Come Il diavolo veste Prada 2 ha saputo masticare il presente: niente isterismi, solo la cruda realtà

Il diavolo veste Prada 2 diventa un film critico sul giornalismo e la società odierna. Scopriamone tutti i segreti.

Il diavolo veste Prada 2 diventa un film critico sul giornalismo e la società odierna. Scopriamone tutti i segreti.

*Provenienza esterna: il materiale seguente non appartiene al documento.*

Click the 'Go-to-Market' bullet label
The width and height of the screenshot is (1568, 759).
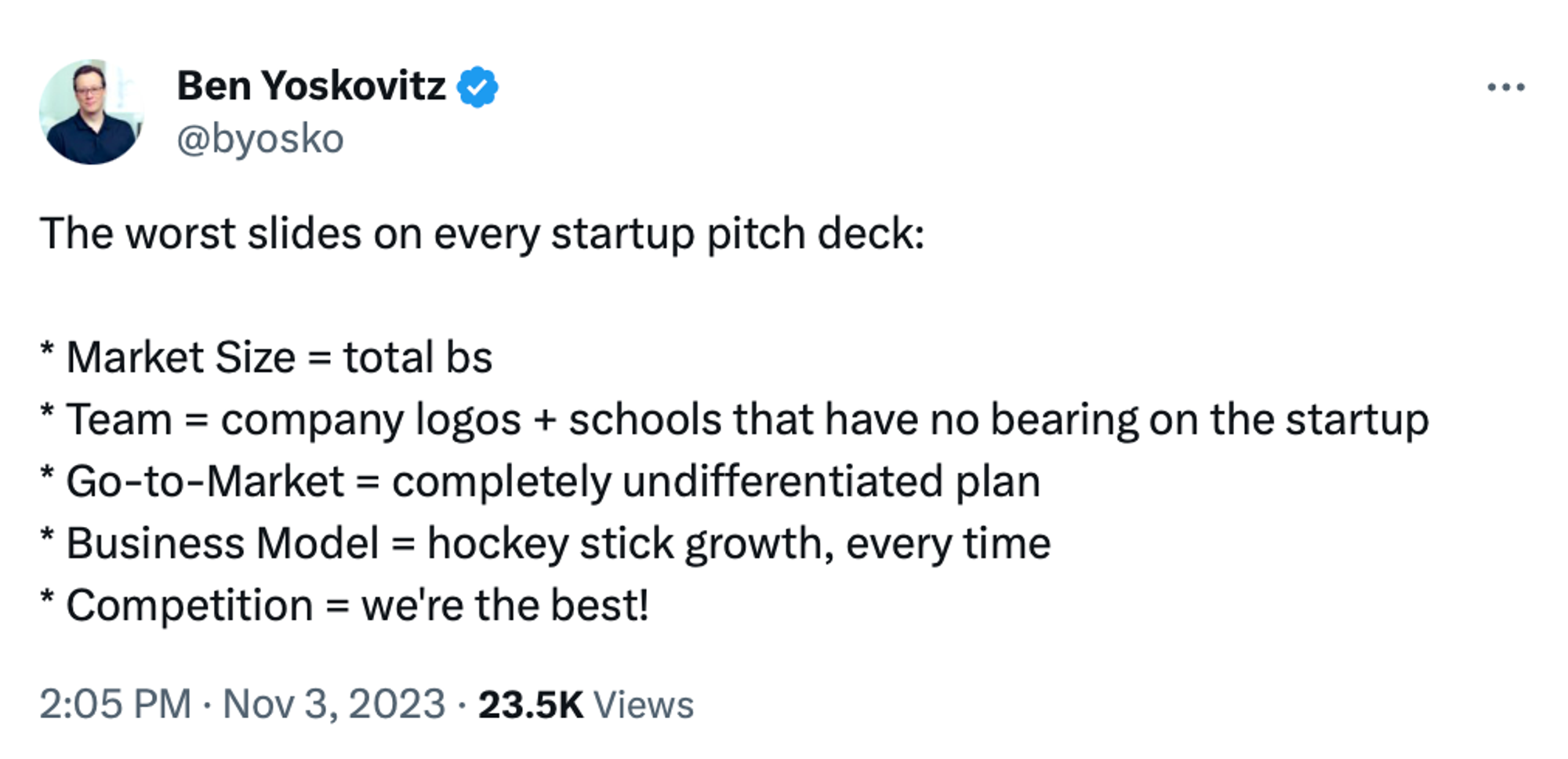point(205,481)
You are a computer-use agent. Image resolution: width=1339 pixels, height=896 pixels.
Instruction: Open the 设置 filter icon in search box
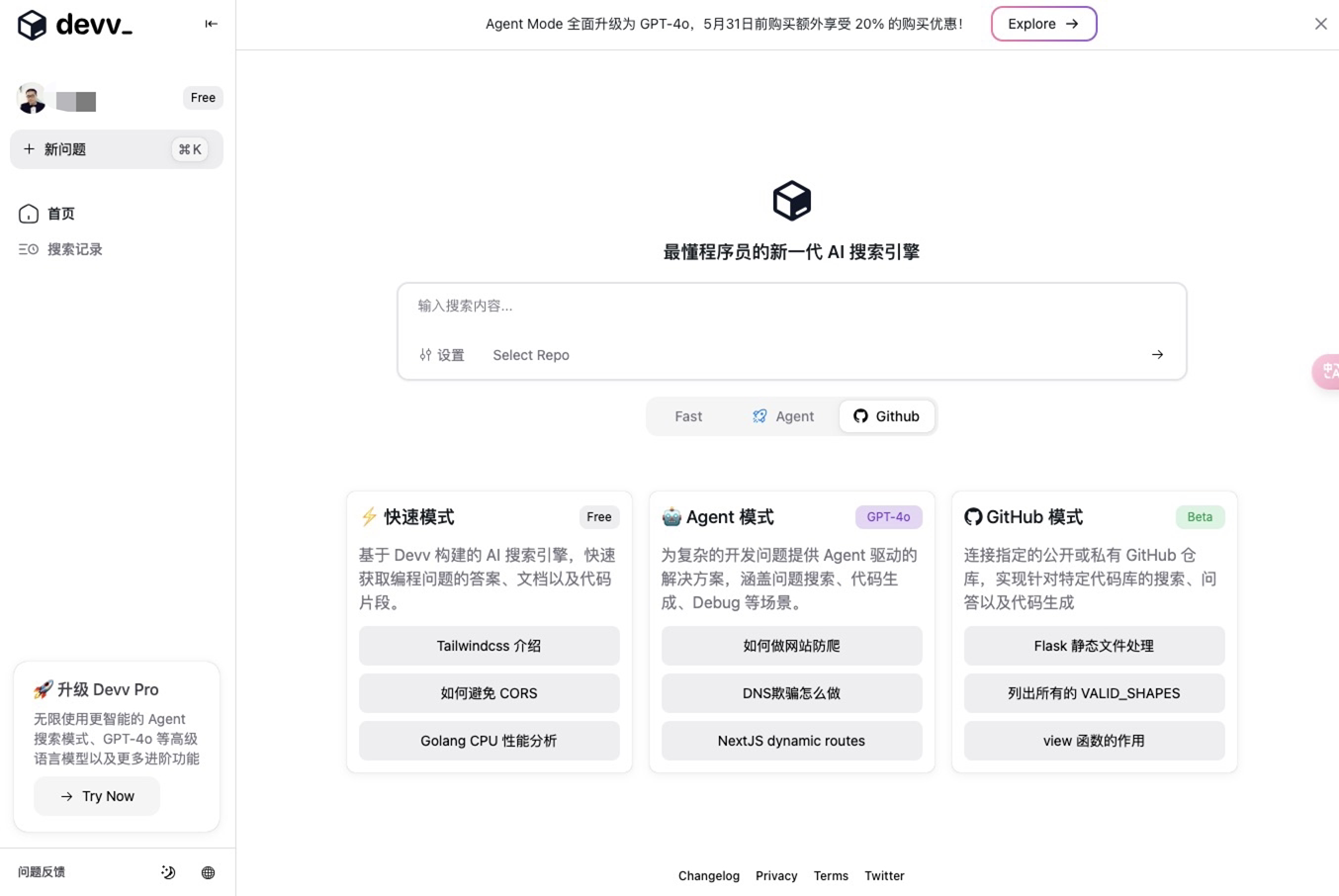click(x=425, y=354)
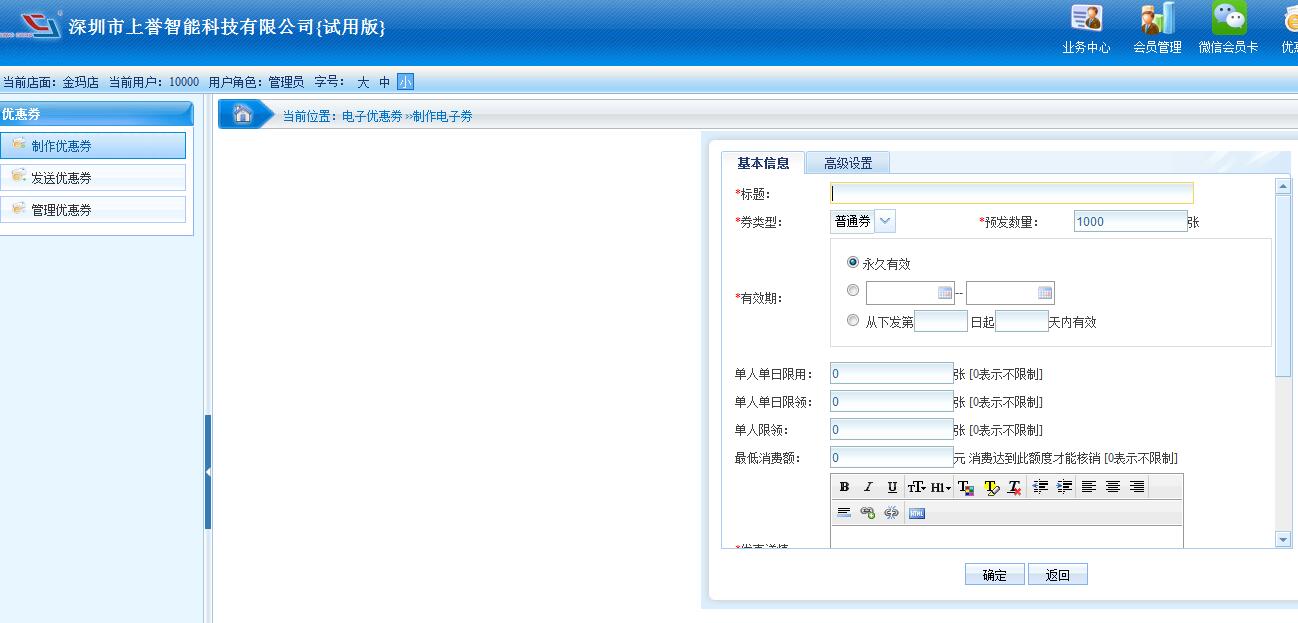Image resolution: width=1298 pixels, height=623 pixels.
Task: Toggle bold formatting in editor
Action: [844, 487]
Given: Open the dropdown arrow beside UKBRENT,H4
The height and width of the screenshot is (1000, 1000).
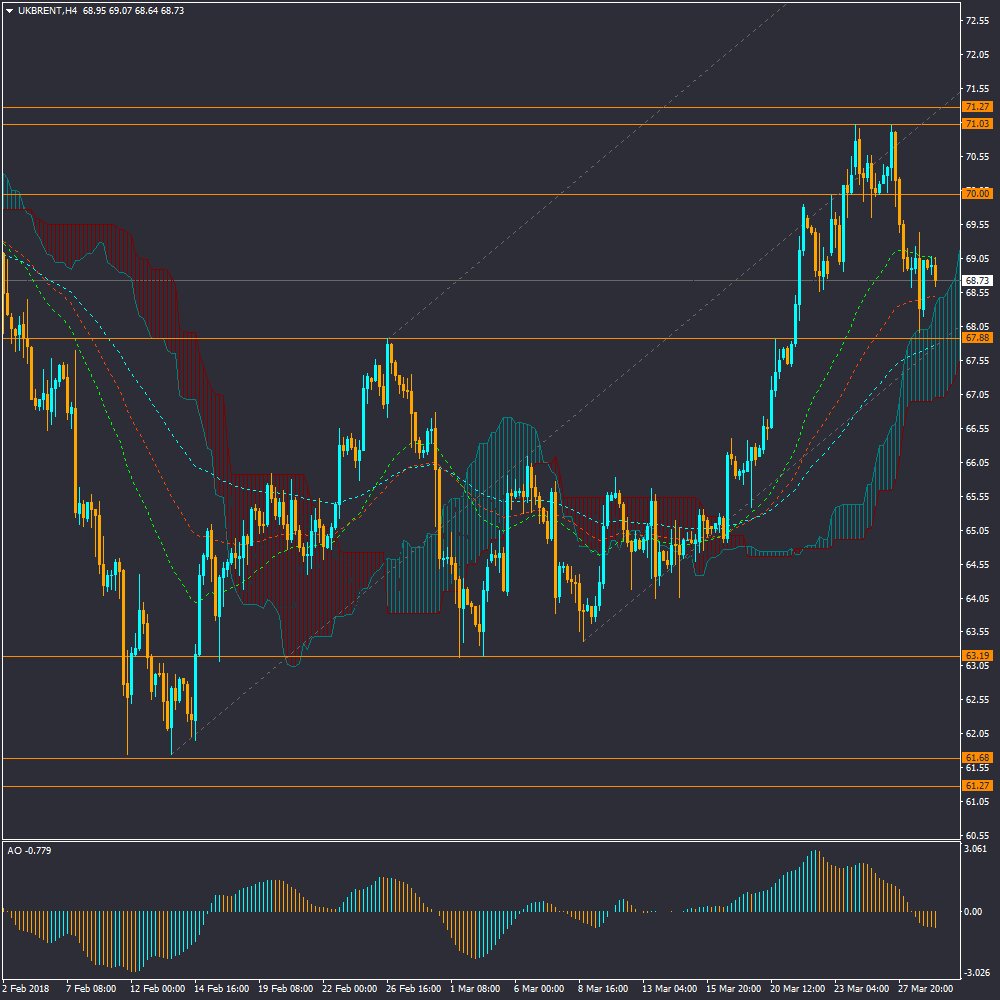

Nei cinema di tutto il mondo si fa largo Il diavolo veste Prada 2, che punta dritto a spodestare il biopic Michael dal trono di film più visto del momento. La pellicola diretta da David Frankel ritrova praticamente tutti gli interpreti di 20 anni fa e ha l’arguzia di far passare su di loro il tempo che è trascorso anche nella realtà.

Meryl Streep, è un sacrilegio dirlo, ma è invecchiata e si vede, la sua Miranda Priestly è appesantita da anni di lavoro, sbuffa e alza gli occhi al cielo continuamente. L’attrice 3 volte premio Oscar ha saputo cogliere anche questa volta nel segno disegnando un personaggio quasi ingabbiato dagli anni che passano, un leone ferito che cerca di difendere la propria posizione con lo stesso stile che ne ha contraddistinto la carriera, pur sapendo che nulla potrà essere più come prima.

Il diavolo veste Prada 2 fotografa la realtà, ma c’è il solito finale hollywoodiano

Ne Il diavolo veste Prada 2 c’è tutto il presente di un giornalismo in crisi, c’è un licenziamento via SMS, ci sono editori che usano i magazine come giocattoli per fare soldi. C’è persino un pizzico di riferimento all’AI. Non manca qualche gag comica e dei rimandi al primo film, ma l’isterismo della vecchia Miranda Priestly si è diluito, quasi sparito, lasciando spazio alla dura realtà. Se nel primo capitolo i nemici erano i colleghi che volevano soffiarti il posto, in questa seconda pellicola il villain è il sistema che mangia sé stesso, appiattendo il livello dei contenuti nel disperato tentativo di aumentare sempre di più i profitti riducendo i costi a discapito della qualità.

Il diavolo veste Prada 2 fotografa la realtà, ma c'è il solito finale hollywoodiano
Il diavolo veste Prada 2 (Ufficio Stampa Disney) – Tuttonotizie.eu

Gli articoli di Andy diventano così “buoni” solo se fanno tanti click e poco importa se sono figli di inchieste e sono ben scritti. Conta l’immagine e il personaggio di turno e così basta una sola intervista per dare una svolta a tutto. Però siamo a Hollywood e non sia mai non si veda un happy ending. Così il film, grazie a una buona dose di “girl power” si avvia verso un finale scontato, dove tutti trovano il proprio posto, in un mondo, dove nella realtà, non c’è più posto quasi per nessuno.

Il diavolo veste Prada 2 è un film gradevole, che per forza di cose si distacca dal primo per temi trattati. Le copertine patinate qui hanno lasciato spazio al giornalismo da fast food, scrolla e via. L’immagine più potente? Miranda Priestly che cammina nella Galleria Vittorio Emanuele II a Milano tra Prada e Louis Vuitton, sola e stanca, in un mondo che sembra aver dimenticato l’importanza di preservare la qualità e la bellezza. Il diavolo veste ancora Prada, ma stavolta viene tenuto al guinzaglio dal dio denaro.